# Компьютерные технологии > В помощь системному администратору >  выбор почтового клиента

## bizonio

Есть задача нужен почтовый клиет который бы при приходе сообщения визжал!!!!=)) пока это сообщение небудет прочитано!!! Помогите плз очень срочно!!!

----------


## Баян

> Есть задача нужен почтовый клиет который бы при приходе сообщения визжал!!!!=)) пока это сообщение небудет прочитано!!! Помогите плз очень срочно!!!


The Bat, Outглук.
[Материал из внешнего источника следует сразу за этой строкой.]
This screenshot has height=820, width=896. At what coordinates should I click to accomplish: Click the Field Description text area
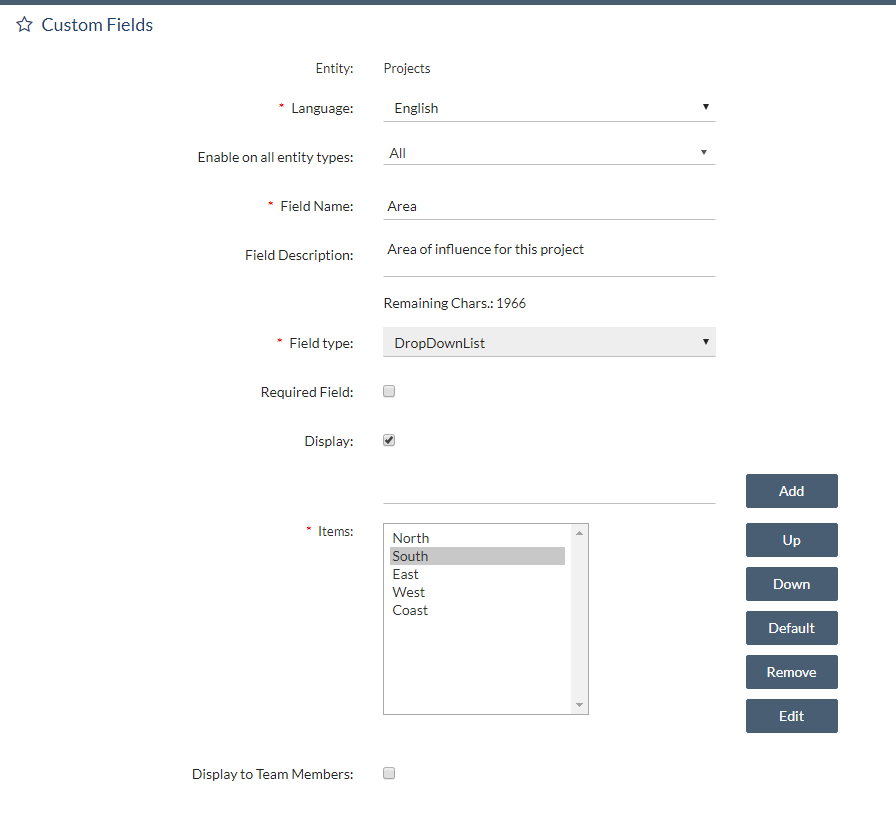[549, 249]
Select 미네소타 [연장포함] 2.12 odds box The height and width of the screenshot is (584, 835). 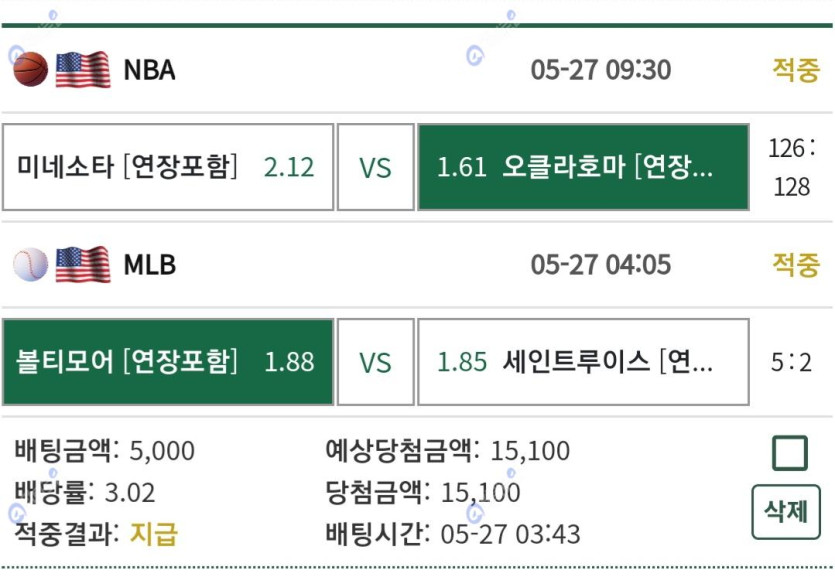168,167
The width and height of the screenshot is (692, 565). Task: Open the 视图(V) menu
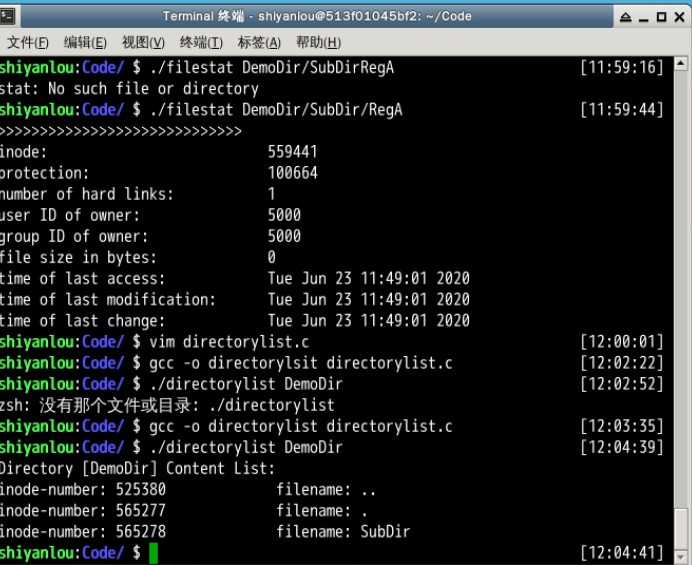click(143, 42)
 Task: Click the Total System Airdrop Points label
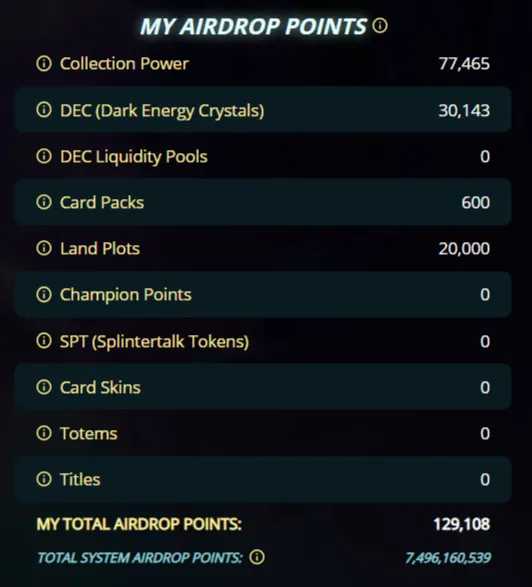click(140, 558)
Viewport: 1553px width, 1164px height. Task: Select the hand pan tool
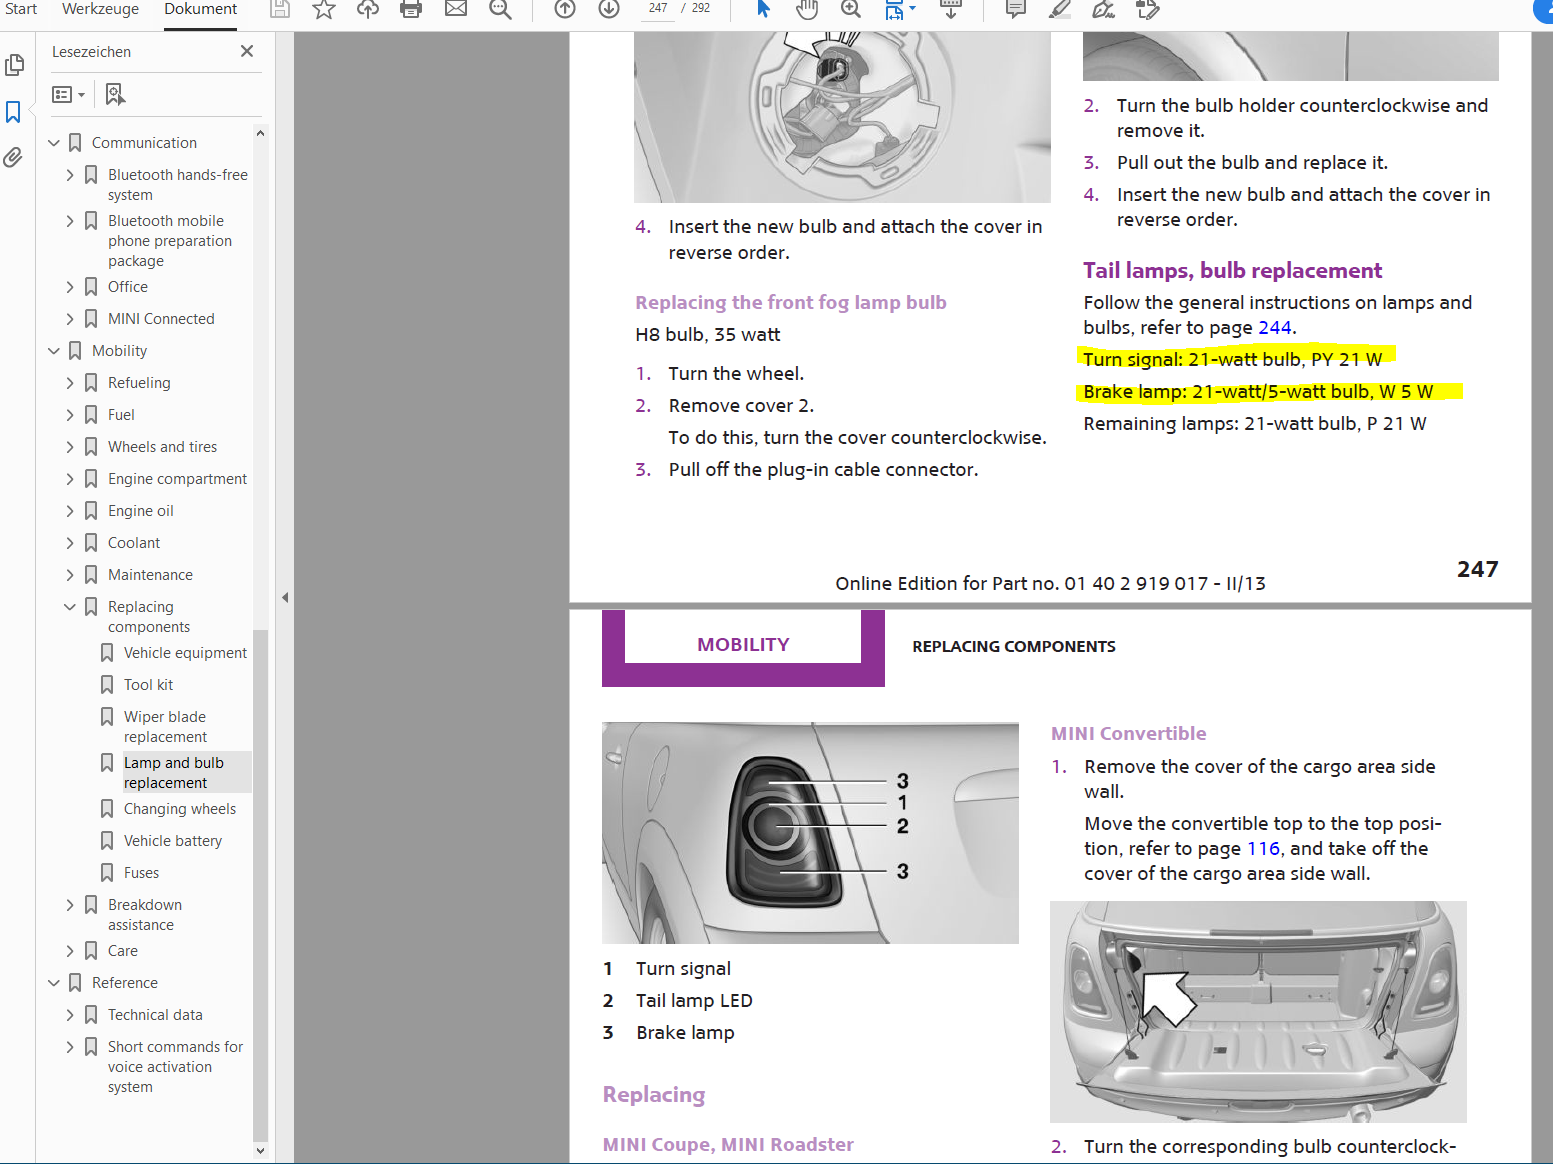coord(806,10)
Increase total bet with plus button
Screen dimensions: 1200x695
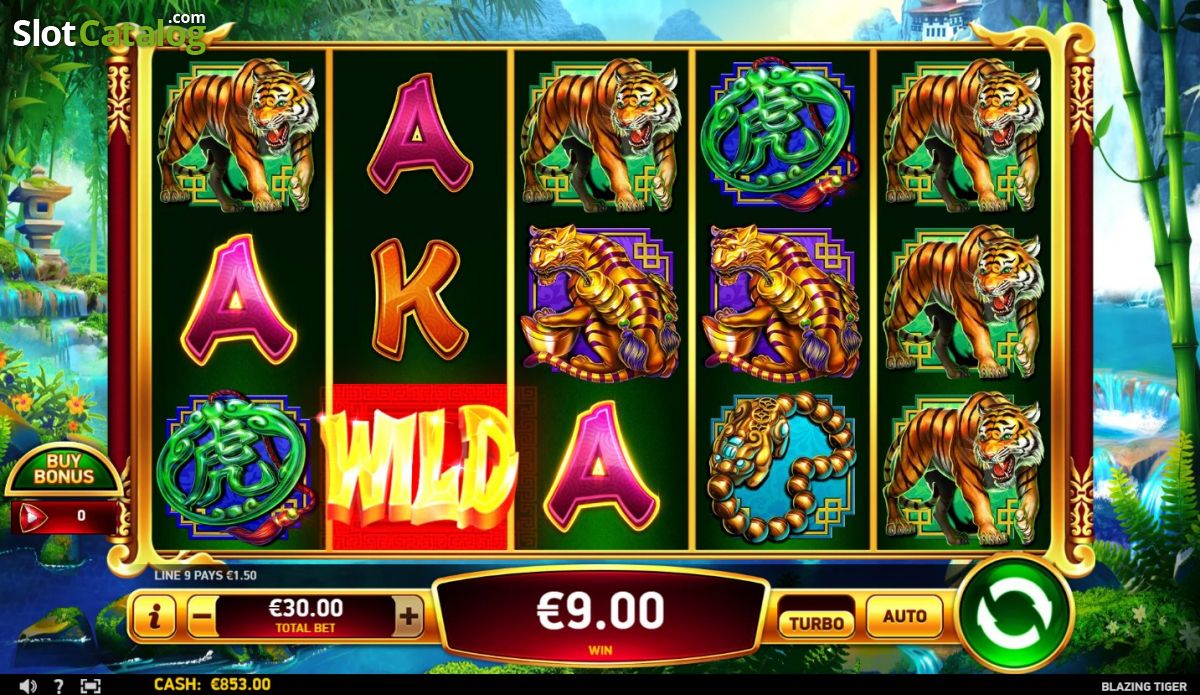coord(408,617)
Да помоему любой можно настроить.... удачки :)

----------


## bizonio

так вот в том то и дело что The Bat, Outглук нет такой опции=((

----------


## Баян

> так вот в том то и дело что The Bat, Outглук нет такой опции=((


есть звуковое оповещение в оутглюке... только надо для этого создавать парвила :)
http://img228.imageshack.us/img228/2355/outglookfl3.jpg
а вот bat под рукой нету, но видел я эту функцию..

----------


## bizonio

хм попроб ую  есжели что оотпишу!!=)) спс за рекомендации

----------


## wvwdg1

В летучей мыши все очень просто:

- Ящик - Свойства почтового ящика - Звук (на панели навигации) - Checkbox "Проиграть мелодию при получении новой почты".

Поддерживаются звуковые файлы с расширением *.waw

----------


## Gordon

гы...wav наверное =)

----------